- _About this exercise_: Copy all the lines of the data that include the word "panel".

- _The records_:
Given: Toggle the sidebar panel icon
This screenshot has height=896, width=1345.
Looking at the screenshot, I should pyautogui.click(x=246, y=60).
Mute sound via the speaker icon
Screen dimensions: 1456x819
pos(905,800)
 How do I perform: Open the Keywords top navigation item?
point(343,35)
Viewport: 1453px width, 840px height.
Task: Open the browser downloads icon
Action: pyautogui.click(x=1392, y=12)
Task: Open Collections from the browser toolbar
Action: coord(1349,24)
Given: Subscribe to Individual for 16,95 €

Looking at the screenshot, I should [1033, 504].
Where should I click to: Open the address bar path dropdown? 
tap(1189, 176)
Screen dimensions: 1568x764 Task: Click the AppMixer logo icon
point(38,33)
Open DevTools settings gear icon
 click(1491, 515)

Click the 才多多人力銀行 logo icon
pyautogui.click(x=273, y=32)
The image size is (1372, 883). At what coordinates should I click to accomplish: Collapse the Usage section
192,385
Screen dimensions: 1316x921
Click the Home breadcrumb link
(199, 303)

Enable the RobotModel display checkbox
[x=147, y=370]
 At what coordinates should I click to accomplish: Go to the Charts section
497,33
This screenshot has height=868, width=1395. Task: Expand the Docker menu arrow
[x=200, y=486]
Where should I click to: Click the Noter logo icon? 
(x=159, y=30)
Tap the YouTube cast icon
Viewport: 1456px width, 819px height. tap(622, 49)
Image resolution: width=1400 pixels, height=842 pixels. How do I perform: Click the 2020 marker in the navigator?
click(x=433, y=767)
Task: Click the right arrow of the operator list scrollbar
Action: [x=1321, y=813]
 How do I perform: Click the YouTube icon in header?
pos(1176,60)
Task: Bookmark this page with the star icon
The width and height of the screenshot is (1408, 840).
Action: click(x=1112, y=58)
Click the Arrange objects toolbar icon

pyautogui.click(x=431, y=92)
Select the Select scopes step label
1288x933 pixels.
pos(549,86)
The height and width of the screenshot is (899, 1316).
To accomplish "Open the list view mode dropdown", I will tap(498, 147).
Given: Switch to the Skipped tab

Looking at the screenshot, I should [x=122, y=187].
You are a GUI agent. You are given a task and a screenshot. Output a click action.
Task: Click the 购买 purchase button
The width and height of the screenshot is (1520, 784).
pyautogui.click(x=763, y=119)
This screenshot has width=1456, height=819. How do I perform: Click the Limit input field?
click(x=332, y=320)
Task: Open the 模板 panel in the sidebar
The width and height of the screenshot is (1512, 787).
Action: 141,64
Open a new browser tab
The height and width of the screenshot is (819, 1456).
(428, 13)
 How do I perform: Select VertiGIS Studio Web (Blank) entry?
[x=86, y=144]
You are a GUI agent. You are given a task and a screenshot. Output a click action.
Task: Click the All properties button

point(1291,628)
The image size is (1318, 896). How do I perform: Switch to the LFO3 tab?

- _Task result_:
Given: Toggle the sidebar panel icon
Task: Open the 模板 panel in the sidebar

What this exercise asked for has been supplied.